I saw in my small collection, a tattered copy of Yesterday, Today and... Tomorrow, A Tragicomedy in Three Acts and Twelve Scenes, by A.A Bruto da Costa, and I suppose he was a Doctor, perhaps a medical doctor. It was published in 1963.
However, I post here to know if anyone has a copy, for the first page of mine is tattered and the cover-page and inside page is unreadable. If some has the play, I wish to get a copy of the cover and inside pages. I read it decades ago, and since the Goa Liberation anniversary is coming up, I wish to quote from it. I am not very sure know if the play was an attempt at India's takeover of Goa and what the future holds or was it predicting a "tragicomedy", as Bruto da Costa envisaged Goa would become in later years.
I know he addressed a Letter to Nehru, but don't know where I could locate it. Does anyone know if it's in the Goa University Library or elsewhere?
Also re-reading, Goan Struggle for Freedom by M.K. Gandhi, published by Navajivan Publishing House. Recollecting Liberation and the glow of freedom. Where has Goa gone?
 
Eugene Correia
 
 
Eugene Correia
 
 
 
On Wed, Dec 6, 2023 at 10:04 AM V M <[email protected]> wrote:
Dear Frederick,
 
Thank you very much for that German resource on Swahili - it turns out the first known written literature in that language was found in Goa! Amazing fact. I will examine closely for more places to look.
 
About the avid embrace of  English language education by Goans in Goa from the first decades of the 19th century, yes it is true it happened first in the Bardez villages where the majority of educated men went off to work in British India (and later to Persia, Aden, East Africa and Singapore as well). But by the 20th century, it was routine for all families of means to send their children to study in boarding schools across the border in Belgaum, Pune and much farther afield as well. 
 
It has always fascinated me how disproportionately the Goans were represented from the beginning of college education "for natives" in Bombay - the first class at Grant Medical College was half Goans!
 
Warm regards,
 
VM
 
On Wed, 6 Dec 2023, 02:06 fredericknoronha, <[email protected]> wrote:
On Tuesday 5 December 2023 at 19:08:55 UTC+5:30 vmingoa wrote:
Goans in Goa pursued English language education with much alacrity from the second half of the 19th century. Few peoples anywhere - but especially the subcontinent - have ever embraced English so enthusiastically as the Goans. There's no question of imposition but merely access to opportunity, and Portuguese lost out for very good reasons. 
 
 
Would you see this as happening uniformly across Goa or in some pockets (such as parts of Bardez, and among the daispora in the then English-ruled regions)?
 
 
Elsewhere, of course, like all other Indians in their transnational dispersal, Goans have adopted and mastered a wide range of languages.I have been looking for Goan writing in Swahili. There must be some. If anyone has references, please share.

Available data —
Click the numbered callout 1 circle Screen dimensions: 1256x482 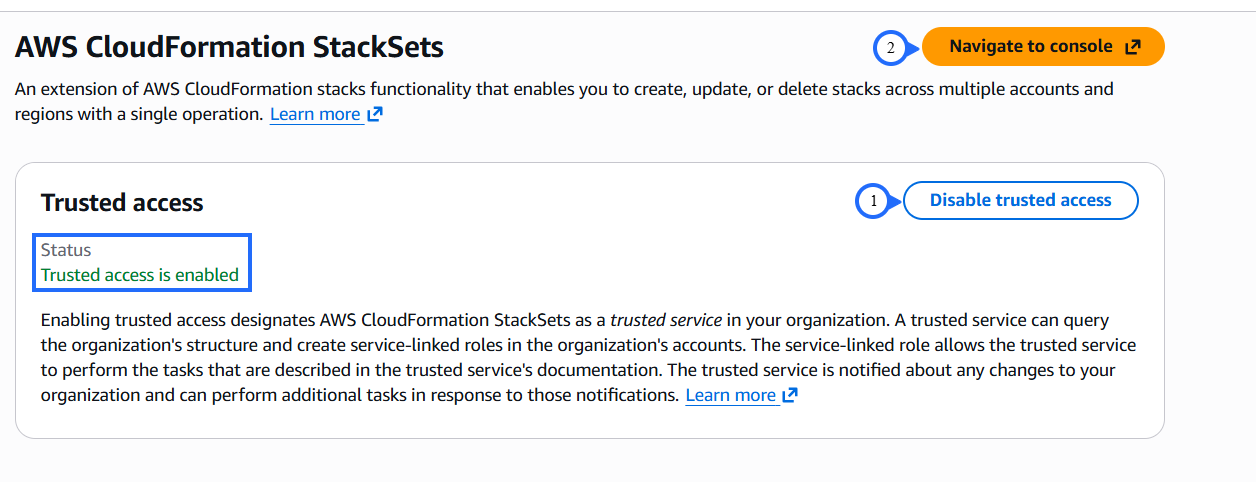click(x=872, y=201)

Exercise tasks —
A: Answer these questions from the Goa email thread:
(i) In what year was Yesterday, Today and... Tomorrow published?
(ii) Which publisher brought out Goan Struggle for Freedom?
(iii) According to VM, what share of the first class at Grant Medical College was made up of Goans?
B: Please rewrite the part of the Goa email thread between "On Wed, Dec" and "places to look.", inclusive, substituting "Portuguese" for "German".

Replies —
A:
(i) 1963
(ii) Navajivan Publishing House
(iii) Half

B:
On Wed, Dec 6, 2023 at 10:04 AM V M <[email protected]> wrote:
Dear Frederick,
 
Thank you very much for that Portuguese resource on Swahili - it turns out the first known written literature in that language was found in Goa! Amazing fact. I will examine closely for more places to look.